Not only did we publish three more features than news items but the Editor's Notes included a paltry 138 items. A year ago we found 171 items to amuse you and the news outran the features.
We did manage to publish 116 images in 18 of those stories. And celebrate one holiday while publishing five stories with gear specifications (so there was some news). We also marked three obituaries.
We do apologize for the lack of reviews. We're still suffering from double vision, making them look (to us) twice as hard.
FOR THE SECOND MONTH in a row, our readership numbers are not inflated by spurious bots. We certainly sympathize with Ric Ford at Macintouch, who has had to shut down his site as a result of the same phenomenon. Here, we saw a 113 percent increase in visits while serving 1,125,572 pages. Unique sites were 108 percent higher than May.

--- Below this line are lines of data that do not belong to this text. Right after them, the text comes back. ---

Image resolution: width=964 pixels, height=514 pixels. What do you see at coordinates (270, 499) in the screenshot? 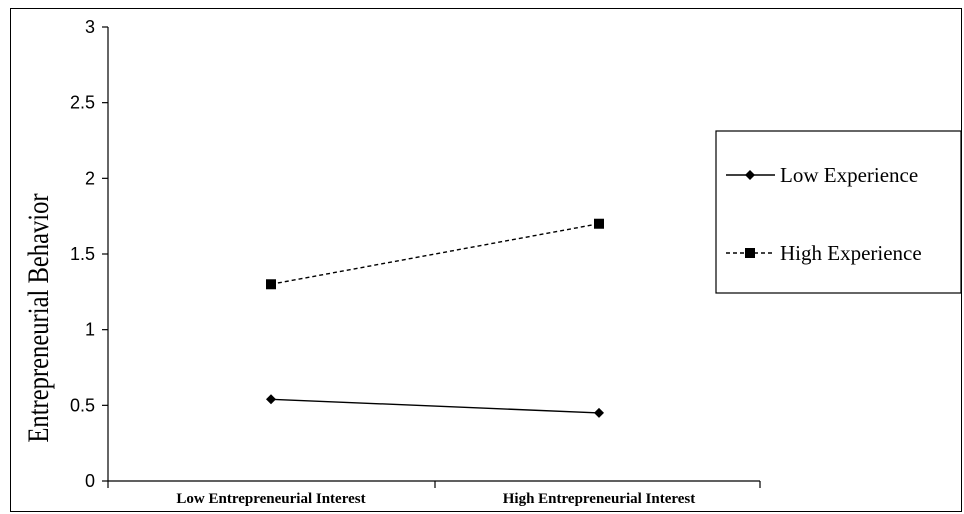
I see `x-category-label: Low Entrepreneurial Interest` at bounding box center [270, 499].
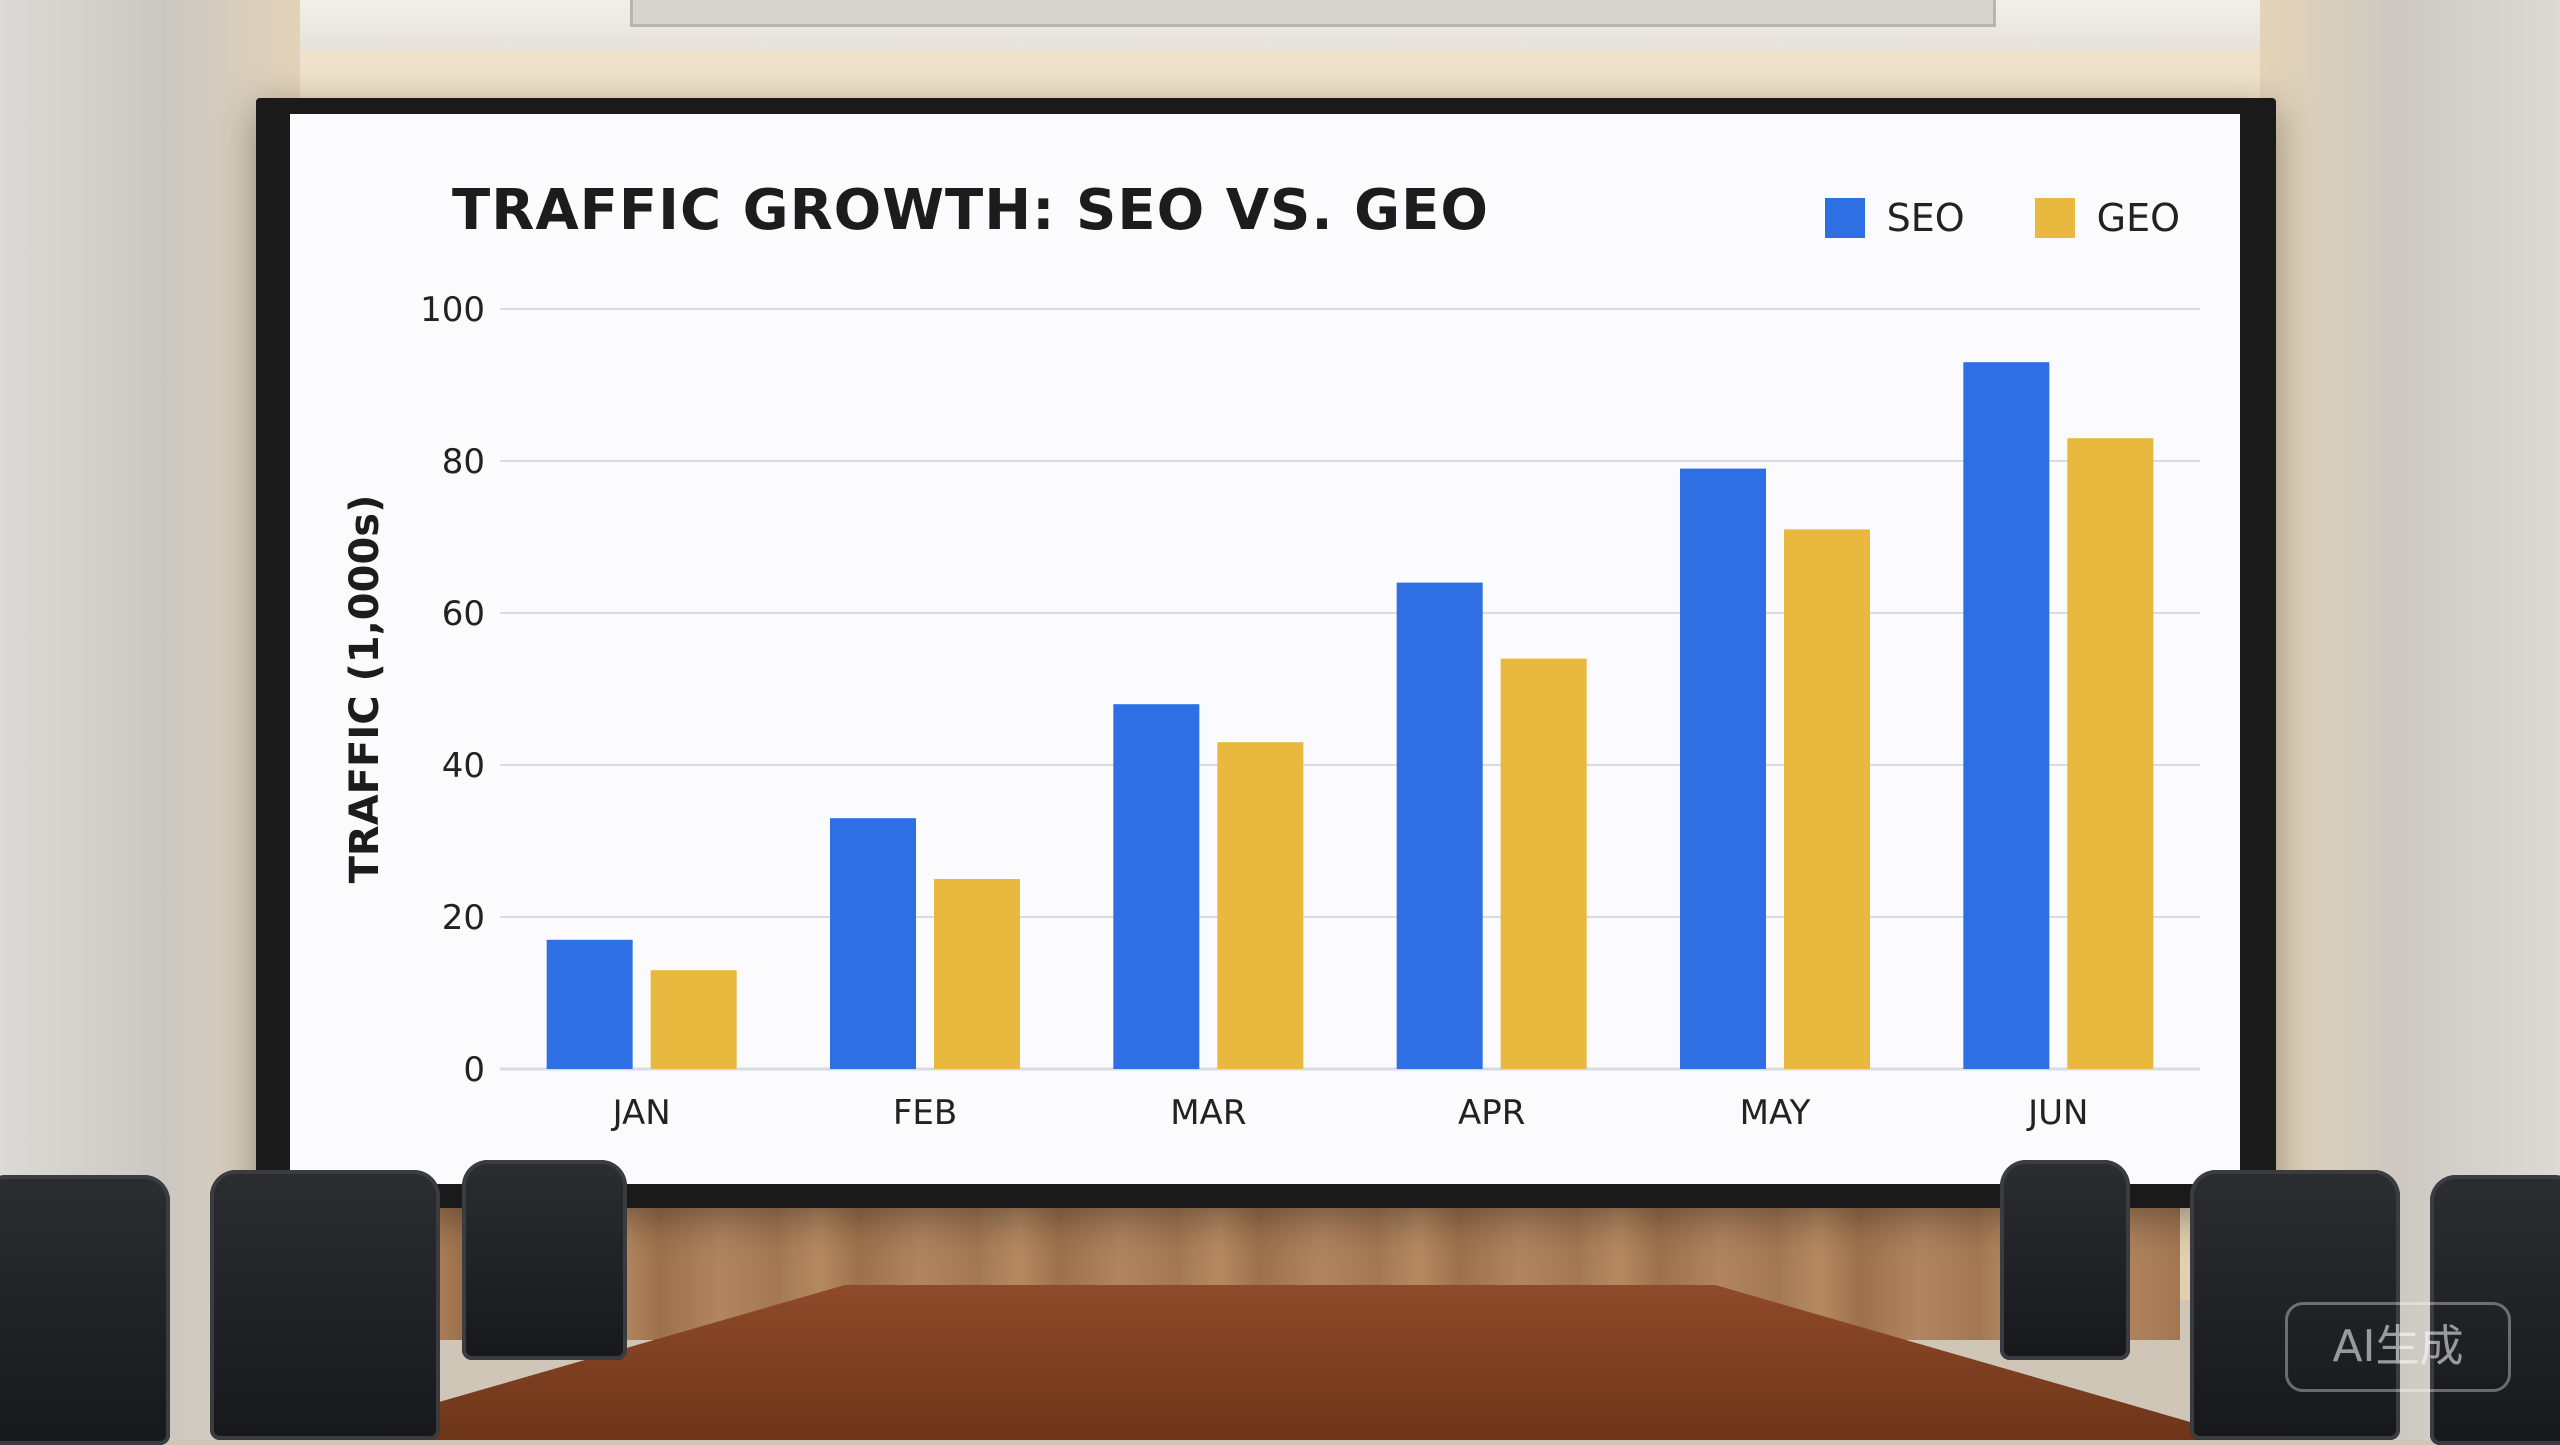 The image size is (2560, 1445). Describe the element at coordinates (1260, 906) in the screenshot. I see `bar-geo-mar` at that location.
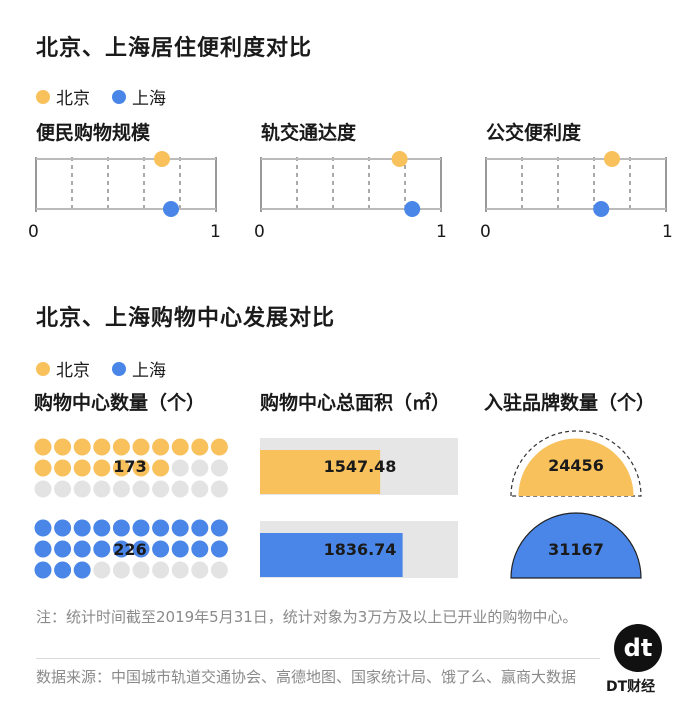 The width and height of the screenshot is (700, 722). What do you see at coordinates (101, 96) in the screenshot?
I see `section1-legend: 北京 上海` at bounding box center [101, 96].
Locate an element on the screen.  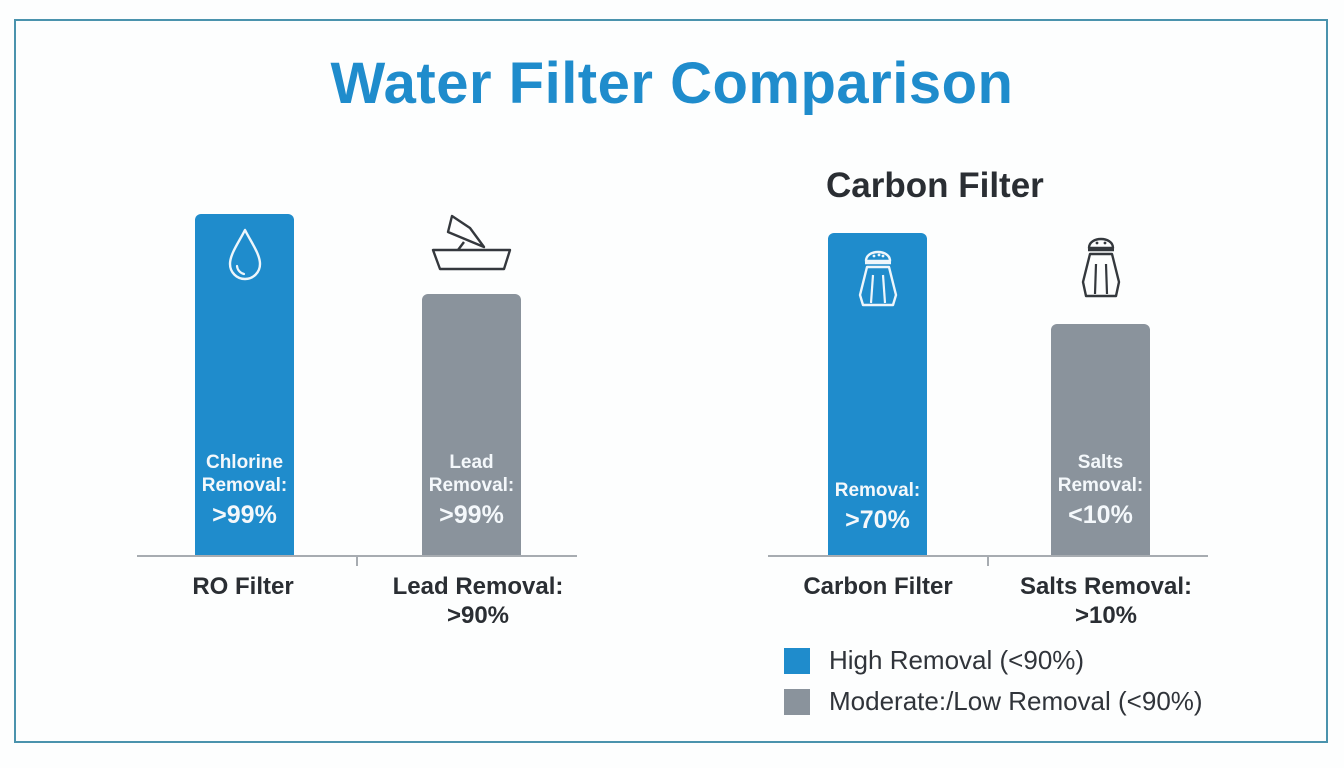
legend-item-moderate-low: Moderate:/Low Removal (<90%) is located at coordinates (994, 702).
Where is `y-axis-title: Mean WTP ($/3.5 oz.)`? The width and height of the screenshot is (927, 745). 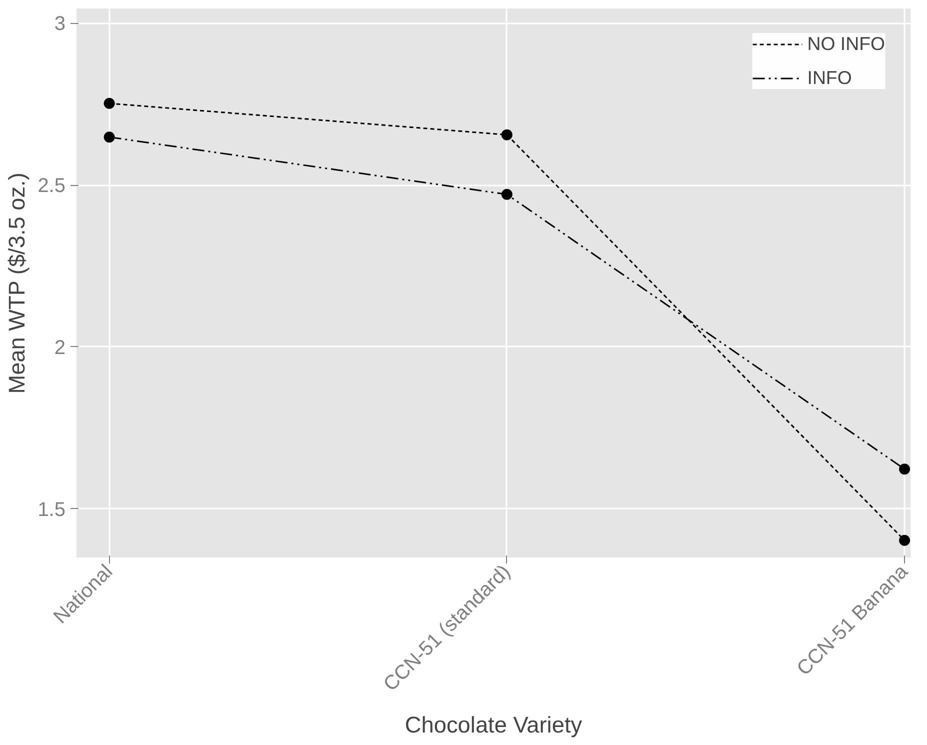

All of our top 10 stories were Horn columns except for Herbert Migdoll's obit. But it's a little unfair, as we've pointed out before, to rank stories that vary between zero and 30 days old.
WHICH IS OUR WAY OF POINTING OUT you'd be missing something if you don't peek at our An Indigo Interior, which itself takes a peek at Adobe's Project Indigo camera app. We published that on the last afternoon of the month, so it won't even show up in our reports until later today. But it's a real world look at a new approach to processing smartphone captures using computational photography to make those captures more resemble what you get from a camera.
OM System is also taking a new approach but, unlike Adobe, it's going in the opposite direction, adding computational photography to its cameras so they produce refined images as easily as a camera.
There's another difference, though, which we find instructive. Adobe's approach can deliver a Raw file whereas Olympus delivers its magic as JPEGs.
That was probably the most important news June had to deliver. If you've been reading Photo Corners, you didn't miss it.